Si la littérature consacrée à Charlotte, Emily et Anne Brontë abonde, si les romans de ces dernières, Jane Eyre, Les Hauts de Hurlevent et La Dame du château de Wildfell sont à juste titre considérés comme des œuvres majeures de la littérature mondiale, l’histoire a négligé l’importance de leur frère Patrick Branwell Brontë (1817-1848) dans leur processus de création.

Romancière anglaise universellement célébrée pour les chefs-d’œuvre de littérature romanesque que sont Rebecca et L’Auberge de la Jamaïque, Daphné Du Maurier (1907-1989) a voulu rendre hommage à ce frère tout aussi génial que maudit et à l’importance de son étroite collaboration avec les trois intéressées.
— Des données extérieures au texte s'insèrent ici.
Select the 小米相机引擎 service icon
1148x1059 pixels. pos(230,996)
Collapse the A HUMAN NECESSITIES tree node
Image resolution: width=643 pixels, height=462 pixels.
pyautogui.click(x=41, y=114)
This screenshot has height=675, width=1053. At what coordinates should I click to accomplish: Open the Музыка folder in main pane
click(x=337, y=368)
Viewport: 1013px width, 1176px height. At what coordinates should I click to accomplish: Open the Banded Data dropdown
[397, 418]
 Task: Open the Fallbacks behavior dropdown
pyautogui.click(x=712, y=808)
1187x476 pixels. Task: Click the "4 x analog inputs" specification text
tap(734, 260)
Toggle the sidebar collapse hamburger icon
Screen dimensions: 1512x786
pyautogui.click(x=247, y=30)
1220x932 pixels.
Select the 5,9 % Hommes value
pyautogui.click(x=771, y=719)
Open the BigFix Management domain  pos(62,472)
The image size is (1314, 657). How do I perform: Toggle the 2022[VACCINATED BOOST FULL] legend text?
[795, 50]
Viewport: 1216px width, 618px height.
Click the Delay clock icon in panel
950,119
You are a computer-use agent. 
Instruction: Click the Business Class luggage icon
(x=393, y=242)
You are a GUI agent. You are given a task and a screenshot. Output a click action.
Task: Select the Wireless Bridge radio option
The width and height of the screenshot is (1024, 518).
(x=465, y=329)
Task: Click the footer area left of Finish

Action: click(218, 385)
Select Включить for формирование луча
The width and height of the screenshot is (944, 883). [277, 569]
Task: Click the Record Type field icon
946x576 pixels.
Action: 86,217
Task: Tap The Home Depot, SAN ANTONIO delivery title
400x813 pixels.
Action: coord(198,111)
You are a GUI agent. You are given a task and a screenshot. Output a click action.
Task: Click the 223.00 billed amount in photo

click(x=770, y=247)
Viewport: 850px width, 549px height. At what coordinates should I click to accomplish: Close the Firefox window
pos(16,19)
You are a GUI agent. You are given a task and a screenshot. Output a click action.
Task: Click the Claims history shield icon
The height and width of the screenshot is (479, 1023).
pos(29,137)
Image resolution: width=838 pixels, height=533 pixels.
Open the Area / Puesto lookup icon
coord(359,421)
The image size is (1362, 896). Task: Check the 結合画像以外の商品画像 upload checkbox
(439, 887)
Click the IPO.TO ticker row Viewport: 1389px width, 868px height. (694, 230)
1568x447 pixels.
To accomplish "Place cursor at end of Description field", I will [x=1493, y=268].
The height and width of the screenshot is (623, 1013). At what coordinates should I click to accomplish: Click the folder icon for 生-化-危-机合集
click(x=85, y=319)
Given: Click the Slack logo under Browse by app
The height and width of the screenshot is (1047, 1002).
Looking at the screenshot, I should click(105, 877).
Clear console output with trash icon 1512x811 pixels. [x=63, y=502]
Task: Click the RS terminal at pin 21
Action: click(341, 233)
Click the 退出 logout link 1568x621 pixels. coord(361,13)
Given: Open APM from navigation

Écrit en 1960, Le Monde infernal de Branwell Brontë évoque ainsi « l’enfer intérieur » que vécut le grand oublié de cette famille illustre. Tandis que Charlotte, Emily et Anne, portées par leur extraordinaire talent, se sont progressivement engagées sur la voie de la création, Branwell a cessé de cultiver sa fantastique fécondité littéraire et a sombré dans une inexorable autodestruction. « S’il apporte un nouvel éclairage sur un être si longtemps diffamé, négligé, méprisé même, et lui redonne la place qu’il mérite dans cette famille Brontë dont il fut, jusqu’aux années de complète déchéance, un membre tant aimé, ce livre n’aura pas été écrit en vain. »


Quand on découvre l'oeuvre d'une des soeurs Brontë, on a forcément envie de découvrir les autres oeuvres de cette fratrie, et voilà que sans y prendre garde, nous nous retrouvons happés par le destin de cette famille tout entière, avec l'irrésistible besoin d'en savoir plus sur chacun des membres qui la composent, l'irrépréssible envie de comprendre, surtout, quels mécanismes de création ont été mis en oeuvre pour aboutir à une oeuvre aussi forte, singulière et originale.

Après ma découverte de Jane Eyre de Charlotte Brontë il y a fort longtemps, j'ai enchaîné avec la lecture des Hauts de Hurlevent d'Emily Brontë, avant de m'initier aux oeuvres mineures des trois soeurs, puis de lire leurs écrits de jeunesse publiés par les éditions Bouquin.

Il y a quelques années, j'ai même poussé le vice jusqu'à lire la biographie qui fait référence, celle rédigée par Elizabeth Gaskell, un auteur ayant vécu à la même époque que Charlotte Brontë et ayant eu la chance de la côtoyer. Si mon avis - plutôt mitigé, je dois dire - sur cette biographie vous intéresse, vous pouvez le lire ici :

http://whoopsy-daisy.forumactif.net/jane-eyre-dans-tous-ses-etats-f49/la-vie-de-charlotte-bronte-par-elizabeth-gaskell-t1172.htm

Voilà où j'en étais, jusqu'à ce que la semaine dernière, je me décide à lire Le monde infernal de Branwell Brontë, de Daphné du Maurier.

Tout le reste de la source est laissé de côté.